*Exercises to complete*:
(1) According to the biographical sketch of Frank L. DuMond, what school gave him his high school diploma in 1916?
(2) Write a continuation of the biographical sketch of Frank L. DuMond, picking up after its final sentence.

*Text extract*:

Frank L. DuMond

Frank L. DuMond was born December 6, 1897 in West Hurley, New York. In 1916 he received his high school diploma from Ulster Academy in Kingston, New York. After his days at Ulster, he entered Cornell University. In the five years he was at Cornell he earned a Bachelor of Science and a master’s degree in forestry. After his years at Cornell, he obtained a graduate fellowship at Yale University to conduct research, and received a master’s degree in forestry from Yale.

While at Cornell and Yale he spent summers working in a sawmill, lumber camp, and as a fire warden in Lolo National Park in Western Montana. In the Cornell Forestry Camp, in the Adirondacks, he helped fight a ground fire. He also worked as a timber cruiser in the High Sierras, in the California and United States Forest Service. He left the Forest Service after six months, with the rating of forest ranger. At Yale, his summer days were spent in a Boy Scout camp in Maine, working as the camp naturalist and ScoutMaster.

*Data rows*:
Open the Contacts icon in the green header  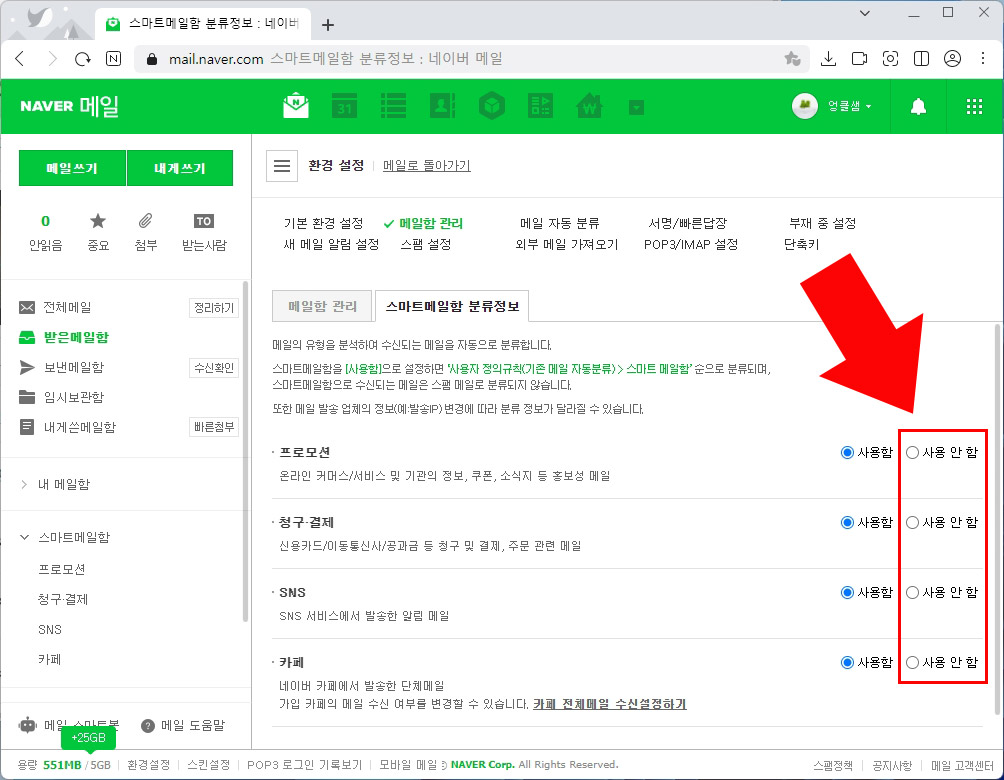pos(442,105)
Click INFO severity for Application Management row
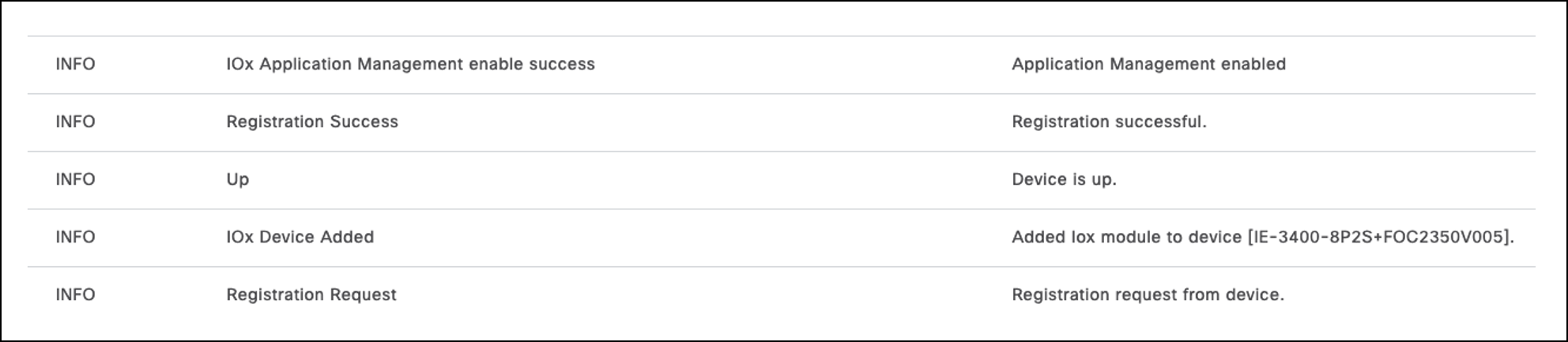Screen dimensions: 1568x342 click(75, 64)
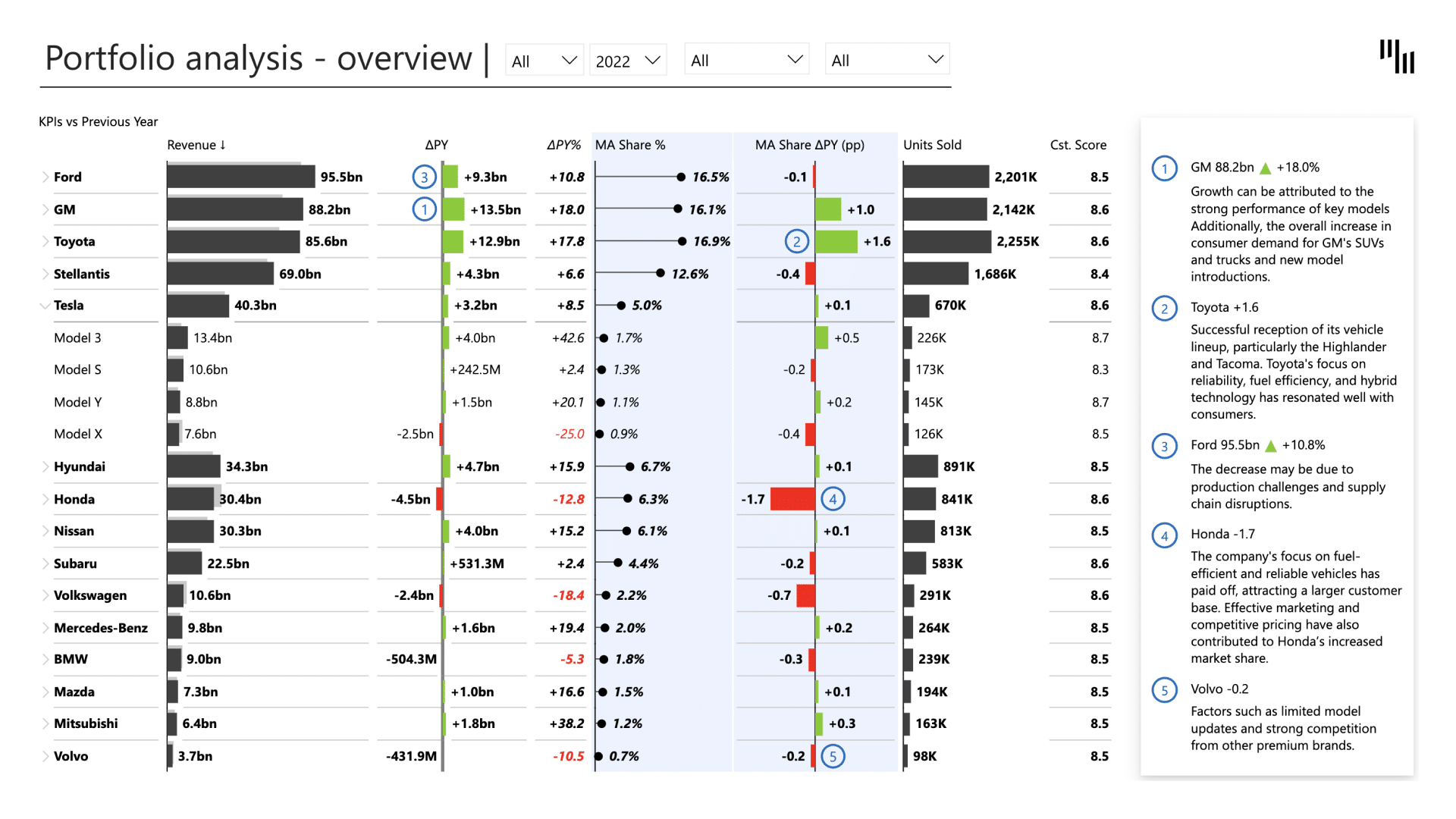Click annotation circle 4 beside Honda's -1.7 bar
Viewport: 1456px width, 819px height.
tap(833, 499)
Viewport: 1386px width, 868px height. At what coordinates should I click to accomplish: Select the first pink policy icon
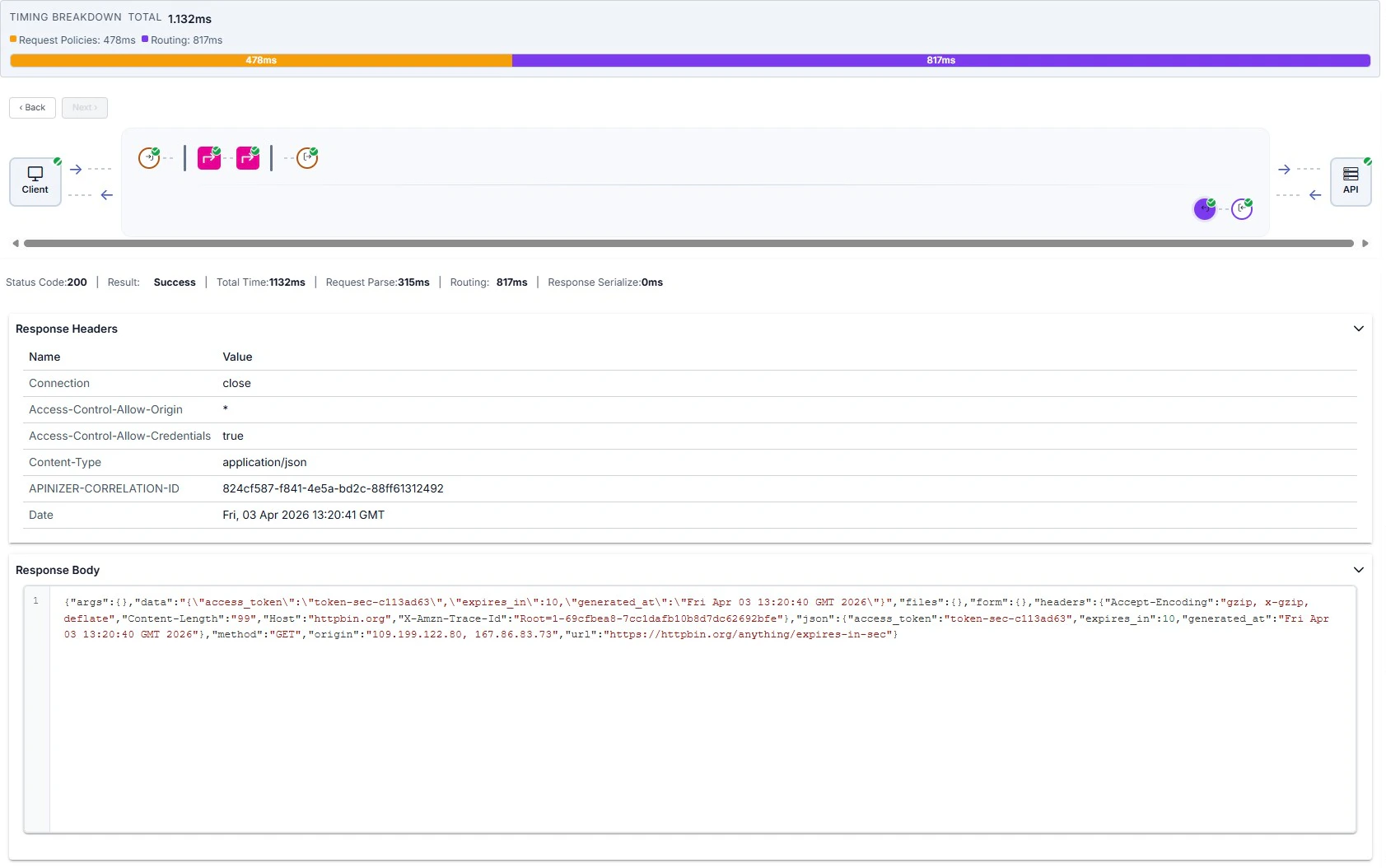pyautogui.click(x=208, y=157)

*Answers to the exercise*:
(1) Ulster Academy in Kingston, New York.

(2)
After graduating he became an instructor in forestry extension at Cornell for one year when he learned about an opening at the Kent Scientific Museum (which in June 1925 became the Grand Rapids Public Museum). In 1923 he became curator of education for the museum. He held that position until 1932, when he was made acting director. After two years in that job he became director, a position he held for 31 years, until he retired in 1965.

Aside from his duties in connection with the museum, he served on the boards of directors of the Historical Society of Michigan, the Kent County Chapter of the American Red Cross, the Grand Rapids Civic Theatre, and the Salvation Army Advisory Board. He was president of the Michigan Audubon Society for five years and is a past president of the Grand Rapids Camera Club and the Midwest Conference.

He is an honorary life member of the Midwest Museum Conference, as well as of the Grand Rapids Museum Association, Grand Rapids Engineer Club and Grand Rapids Historical Society. In 1952 the Dwight Lydell Chapter of the Izaak Walton League named him its “Man of the Year in Conservation.” In 1964 he received the Distinguished Service Award of the Grand Rapids Rotary Club and was named Ne gah – nee, which means “One – in – the – lead”, by the Chippewa Tribe of Mt. Pleasant. And in 1966 he received the Historical Society of Michigan’s Award of Merit.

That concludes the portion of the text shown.